- **SOURCE DOCUMENT**

————————

Zallascht Sadat (زرلښت سادات; born ) is an Afghan-German model who has won several pageants. Her most recent win was the Miss Globe 2012 title.

==Biography==
Zallascht Sadat was born in Kabul, immigrating to Germany with her family in 1988.

She studied business administration in Frankfurt, Germany at the Frankfurt University of Applied Sciences. She created her own non-profit organization, the Zallascht Sadat Afghanistan Foundation, to support persons infected with HIV in Afghanistan. She is fluent in English, Persian, German, and Pashto.

————————

- **Stored data entries**

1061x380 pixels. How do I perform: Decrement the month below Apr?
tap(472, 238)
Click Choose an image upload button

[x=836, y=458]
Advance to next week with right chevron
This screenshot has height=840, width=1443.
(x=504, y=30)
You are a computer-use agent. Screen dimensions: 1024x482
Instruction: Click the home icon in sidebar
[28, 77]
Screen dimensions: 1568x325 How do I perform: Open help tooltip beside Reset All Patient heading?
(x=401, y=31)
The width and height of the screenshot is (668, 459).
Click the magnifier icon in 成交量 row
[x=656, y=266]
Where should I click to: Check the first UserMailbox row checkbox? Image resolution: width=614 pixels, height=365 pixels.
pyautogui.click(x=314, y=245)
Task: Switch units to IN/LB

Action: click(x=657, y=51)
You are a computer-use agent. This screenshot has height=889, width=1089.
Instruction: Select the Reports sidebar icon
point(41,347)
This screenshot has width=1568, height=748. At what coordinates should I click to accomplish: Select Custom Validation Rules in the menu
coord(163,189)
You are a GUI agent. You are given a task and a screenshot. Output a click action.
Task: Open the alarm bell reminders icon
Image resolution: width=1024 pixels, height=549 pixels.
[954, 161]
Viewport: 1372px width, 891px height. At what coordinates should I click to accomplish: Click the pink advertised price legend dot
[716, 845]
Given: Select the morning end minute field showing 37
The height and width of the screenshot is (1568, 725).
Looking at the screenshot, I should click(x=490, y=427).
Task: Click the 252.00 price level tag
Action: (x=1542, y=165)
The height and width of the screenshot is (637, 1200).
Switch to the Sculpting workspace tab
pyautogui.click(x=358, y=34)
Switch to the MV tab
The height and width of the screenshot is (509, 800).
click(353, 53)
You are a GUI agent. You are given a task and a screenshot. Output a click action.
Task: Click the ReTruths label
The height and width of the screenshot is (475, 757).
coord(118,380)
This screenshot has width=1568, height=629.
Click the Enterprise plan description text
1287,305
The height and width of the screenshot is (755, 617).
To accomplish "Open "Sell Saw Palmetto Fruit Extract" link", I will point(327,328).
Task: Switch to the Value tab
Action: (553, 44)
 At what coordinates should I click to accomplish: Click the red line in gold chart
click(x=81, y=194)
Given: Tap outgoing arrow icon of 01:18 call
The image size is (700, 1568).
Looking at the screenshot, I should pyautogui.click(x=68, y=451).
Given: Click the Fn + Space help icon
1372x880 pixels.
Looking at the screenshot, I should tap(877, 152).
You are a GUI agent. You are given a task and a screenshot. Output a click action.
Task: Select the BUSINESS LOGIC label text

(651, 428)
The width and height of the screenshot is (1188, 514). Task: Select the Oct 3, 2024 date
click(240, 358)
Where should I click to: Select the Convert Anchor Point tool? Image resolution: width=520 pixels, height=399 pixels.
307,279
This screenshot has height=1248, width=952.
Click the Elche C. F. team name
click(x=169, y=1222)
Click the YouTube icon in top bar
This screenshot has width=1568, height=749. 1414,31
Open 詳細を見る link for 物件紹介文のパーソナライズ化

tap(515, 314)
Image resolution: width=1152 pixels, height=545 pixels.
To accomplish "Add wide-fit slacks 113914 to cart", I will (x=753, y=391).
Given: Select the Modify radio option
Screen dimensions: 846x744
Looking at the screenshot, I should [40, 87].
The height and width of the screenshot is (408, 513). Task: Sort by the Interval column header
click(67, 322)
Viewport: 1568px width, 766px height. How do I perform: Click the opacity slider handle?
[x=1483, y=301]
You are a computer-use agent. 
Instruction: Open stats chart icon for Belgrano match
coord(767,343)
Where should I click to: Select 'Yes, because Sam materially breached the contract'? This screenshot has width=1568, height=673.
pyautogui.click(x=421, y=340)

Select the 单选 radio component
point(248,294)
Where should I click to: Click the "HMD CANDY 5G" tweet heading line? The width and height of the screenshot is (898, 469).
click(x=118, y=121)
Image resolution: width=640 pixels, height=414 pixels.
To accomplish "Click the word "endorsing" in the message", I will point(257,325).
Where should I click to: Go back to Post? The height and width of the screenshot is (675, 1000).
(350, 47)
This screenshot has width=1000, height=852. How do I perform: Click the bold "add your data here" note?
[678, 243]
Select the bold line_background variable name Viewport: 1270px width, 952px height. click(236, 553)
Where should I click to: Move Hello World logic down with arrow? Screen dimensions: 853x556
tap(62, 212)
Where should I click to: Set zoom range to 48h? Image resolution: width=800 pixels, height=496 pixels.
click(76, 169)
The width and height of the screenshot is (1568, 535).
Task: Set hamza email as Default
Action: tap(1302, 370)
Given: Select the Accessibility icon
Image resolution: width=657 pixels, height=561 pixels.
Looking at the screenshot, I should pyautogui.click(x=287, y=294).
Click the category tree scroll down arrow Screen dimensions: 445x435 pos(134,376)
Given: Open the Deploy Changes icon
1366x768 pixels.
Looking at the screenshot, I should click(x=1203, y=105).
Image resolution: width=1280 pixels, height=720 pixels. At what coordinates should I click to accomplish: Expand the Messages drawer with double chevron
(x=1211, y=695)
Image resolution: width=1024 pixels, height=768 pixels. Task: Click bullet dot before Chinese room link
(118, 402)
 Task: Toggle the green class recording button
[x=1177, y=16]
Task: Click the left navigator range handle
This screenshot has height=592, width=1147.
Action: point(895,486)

————————

- **WHAT YOU WILL DO**
A - Answer these questions from the biography of Zallascht Sadat:
(i) What title was her most recent pageant win?
(ii) In what year did she immigrate to Germany with her family?
(iii) Whom does the Zallascht Sadat Afghanistan Foundation support?
B - Write the next part of the biography of Zallascht Sadat, picking up after its final sentence.

- **TASK-BY-TASK RESULTS**
A -
(i) Miss Globe 2012
(ii) 1988
(iii) Persons infected with HIV in Afghanistan

B -
==Pageants==
Sadat entered and won her first pageant at the Miss Afghanistan 2008–2009 pageant. The pageant was held in Hamburg, Germany due to the volatile situation in Afghanistan at that time. She is the first officially elected Miss Afghanistan since Zohra Yousuf Daoud was elected Miss Afghanistan in 1972. In 2010 she won the Miss Hessen 2010 and Miss Süddeutschland 2010 pageants which led to her entry to the Miss Deutschland 2010 pageant which she subsequently won. She was crowned Miss Deutschland 2010. In June 2010, it was revealed that she had lied about her age, but she was permitted to keep her crown. She kept the Miss Deutschland title the following year since a pageant was not held in 2011. In 2012 Zallascht entered the Miss Globe contest held by the World Beauty Organization and won that pageant. She was crowned Miss Globe 2012.